Vero, di solito è così, sia in Italia che all’estero, perché non è mica una cosa solo nostra. Si chiede spessissimo di fare dei soundalike di hit famose, già. Grazie al cazzo, troppo facile così: fare musica in questo modo non mi diverte, non mi dà gusto. È praticamente come far fare musica all’AI. E se mi togli il gusto di fare musica, io non la faccio. Non ci riesco. Come ti ho appunto appena detto, in questo disco ho imparato molto meglio a guidare le persone e, di conseguenza, ho guidato parecchio, non mi sono nascosto. Ma guidare ha senso solo quando è un mezzo per imparare: guidando di più chi ha collaborato all’album, ho imparato molte cose che prima non sapevo. Ad esempio sul mix e sul mastering ora ho molte più nozioni e conoscenze su cose che per me, fino a un anno fa, erano semplicemente arabo. Più arrivano quelli bravi, e arrivano perché io ho imparato a gestirli mettendo tutti nel posto giusto e nelle condizioni migliori per potersi esprimere, più io imparo da loro: questo è il meccanismo. Guarda, sono contento di come sta crescendo questo mio progetto da solista. Molto contento.

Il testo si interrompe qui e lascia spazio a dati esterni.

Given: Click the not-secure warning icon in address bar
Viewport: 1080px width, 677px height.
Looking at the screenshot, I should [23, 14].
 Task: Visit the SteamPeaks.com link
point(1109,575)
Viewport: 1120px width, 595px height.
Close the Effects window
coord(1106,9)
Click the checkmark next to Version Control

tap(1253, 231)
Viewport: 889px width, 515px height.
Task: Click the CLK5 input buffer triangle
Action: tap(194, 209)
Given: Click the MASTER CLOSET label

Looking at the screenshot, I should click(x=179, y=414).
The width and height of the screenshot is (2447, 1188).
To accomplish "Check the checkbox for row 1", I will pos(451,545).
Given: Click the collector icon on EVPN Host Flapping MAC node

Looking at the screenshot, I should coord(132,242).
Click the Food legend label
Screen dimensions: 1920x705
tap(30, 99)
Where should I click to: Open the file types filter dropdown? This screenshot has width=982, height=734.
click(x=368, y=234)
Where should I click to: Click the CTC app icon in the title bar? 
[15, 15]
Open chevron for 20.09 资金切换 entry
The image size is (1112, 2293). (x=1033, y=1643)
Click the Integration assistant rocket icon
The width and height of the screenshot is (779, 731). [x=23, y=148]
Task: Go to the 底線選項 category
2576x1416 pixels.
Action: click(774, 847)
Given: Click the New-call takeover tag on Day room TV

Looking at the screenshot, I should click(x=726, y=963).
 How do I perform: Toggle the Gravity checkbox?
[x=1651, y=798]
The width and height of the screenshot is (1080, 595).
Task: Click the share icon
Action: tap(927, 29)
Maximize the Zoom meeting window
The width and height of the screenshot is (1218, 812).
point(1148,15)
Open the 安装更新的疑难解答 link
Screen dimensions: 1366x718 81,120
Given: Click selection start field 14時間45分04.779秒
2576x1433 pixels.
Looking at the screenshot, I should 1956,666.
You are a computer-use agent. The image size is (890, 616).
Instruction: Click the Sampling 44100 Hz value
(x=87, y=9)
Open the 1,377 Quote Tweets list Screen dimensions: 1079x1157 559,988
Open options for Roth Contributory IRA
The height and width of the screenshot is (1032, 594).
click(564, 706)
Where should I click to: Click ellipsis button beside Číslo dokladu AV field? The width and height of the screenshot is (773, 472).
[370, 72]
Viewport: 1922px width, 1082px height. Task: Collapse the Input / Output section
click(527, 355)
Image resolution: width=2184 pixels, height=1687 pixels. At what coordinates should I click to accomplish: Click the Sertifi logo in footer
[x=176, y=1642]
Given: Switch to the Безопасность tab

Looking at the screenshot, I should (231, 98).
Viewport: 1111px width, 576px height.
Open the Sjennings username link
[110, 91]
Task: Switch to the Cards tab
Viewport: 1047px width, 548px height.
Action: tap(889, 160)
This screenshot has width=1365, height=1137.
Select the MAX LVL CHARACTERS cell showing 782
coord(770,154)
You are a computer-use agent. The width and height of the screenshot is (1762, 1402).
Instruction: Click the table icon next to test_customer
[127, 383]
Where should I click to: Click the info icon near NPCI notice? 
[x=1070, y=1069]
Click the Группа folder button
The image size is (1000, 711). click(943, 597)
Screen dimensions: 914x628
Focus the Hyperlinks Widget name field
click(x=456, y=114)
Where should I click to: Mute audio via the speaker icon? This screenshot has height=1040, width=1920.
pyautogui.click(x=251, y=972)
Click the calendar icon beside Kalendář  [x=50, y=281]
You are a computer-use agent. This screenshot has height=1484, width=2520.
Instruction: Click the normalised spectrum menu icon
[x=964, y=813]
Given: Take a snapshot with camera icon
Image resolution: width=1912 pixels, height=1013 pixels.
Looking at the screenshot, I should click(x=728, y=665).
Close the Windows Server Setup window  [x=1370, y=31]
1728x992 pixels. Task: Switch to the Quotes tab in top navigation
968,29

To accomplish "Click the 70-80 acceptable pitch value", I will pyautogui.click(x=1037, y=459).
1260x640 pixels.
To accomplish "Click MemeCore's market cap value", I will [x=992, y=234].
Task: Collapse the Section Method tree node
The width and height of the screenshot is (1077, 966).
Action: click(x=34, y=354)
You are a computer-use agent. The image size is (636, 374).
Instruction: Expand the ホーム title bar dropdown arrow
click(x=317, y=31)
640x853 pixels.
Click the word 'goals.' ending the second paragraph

Insomma, se tutto va bene a breve l’artista Tropico toglierà di mezzo di l’autore Davide Petrella.
Eh, magari.
Ah! Ecco! Ti sei compromesso.
(Scoppia a ridere) No no no, aspetta, non intendevo «Magari succedesse», mi hai frainteso…
Mmmh.
No, non voglio smettere di scrivere per altri. Non voglio smettere di essere un autore.
Ok.
Ma sai perché? Perché per me scrivere per gli altri fa prima di tutto da allenamento; e se io non mi alleno, non riesco ad essere bravo. Il mio «magari» della risposta sta nel fatto che vivrei molto più comodo, se non avessi questa necessità, una necessità che mi impongo da solo. Anche se, a ben pensarci, forse dopo un po’ a essere troppo comodo mi romperei pure i coglioni. E finirei per smettere di fare musica. Per me è molto salutare scrivere per altri, confrontarmi, conoscere artisti. Anche perché se mi concentrassi solo su me stesso, boh, credo che impazzirei. È una fortuna tutto quello che mi è successo, il modo in cui mi è successo: io mai avrei pensato di fare l’autore per altri, anzi, manco sapevo bene cosa fosse come lavoro, l’autore. Ho iniziato a farlo per Cesare (Cremonini, nda) un po’ per caso, poi da lì mi ha chiamato Universal ed è diventato un lavoro serio ma credimi, era nato tutto come un gioco. Io non sono in realtà un autore, ancora oggi non sento di fare questo lavoro.
No?
Io faccio canzoni. È diverso. E ti dirò di più: oggi vedo che spesso si finisce col fare gli autori per altri senza aver mai fatto prima gli artisti in prima persona, senza mai essere saliti realmente su un palco. Vuoi la verità? Per me questo è inconcepibile. Davvero: inconcepibile. Se vuoi essere convincente davvero, nel fare una canzone, devi avere provato almeno qualche volta nella tua vita quella sensazione di andare in un locale sul palco davanti a 20 persone, a rischiare il culo, a capire se il pubblico riesci ad emozionarlo, a catturarne l’attenzione. E ce l’hai lì di fronte, il pubblico. Non puoi scappare. Non puoi nasconderti.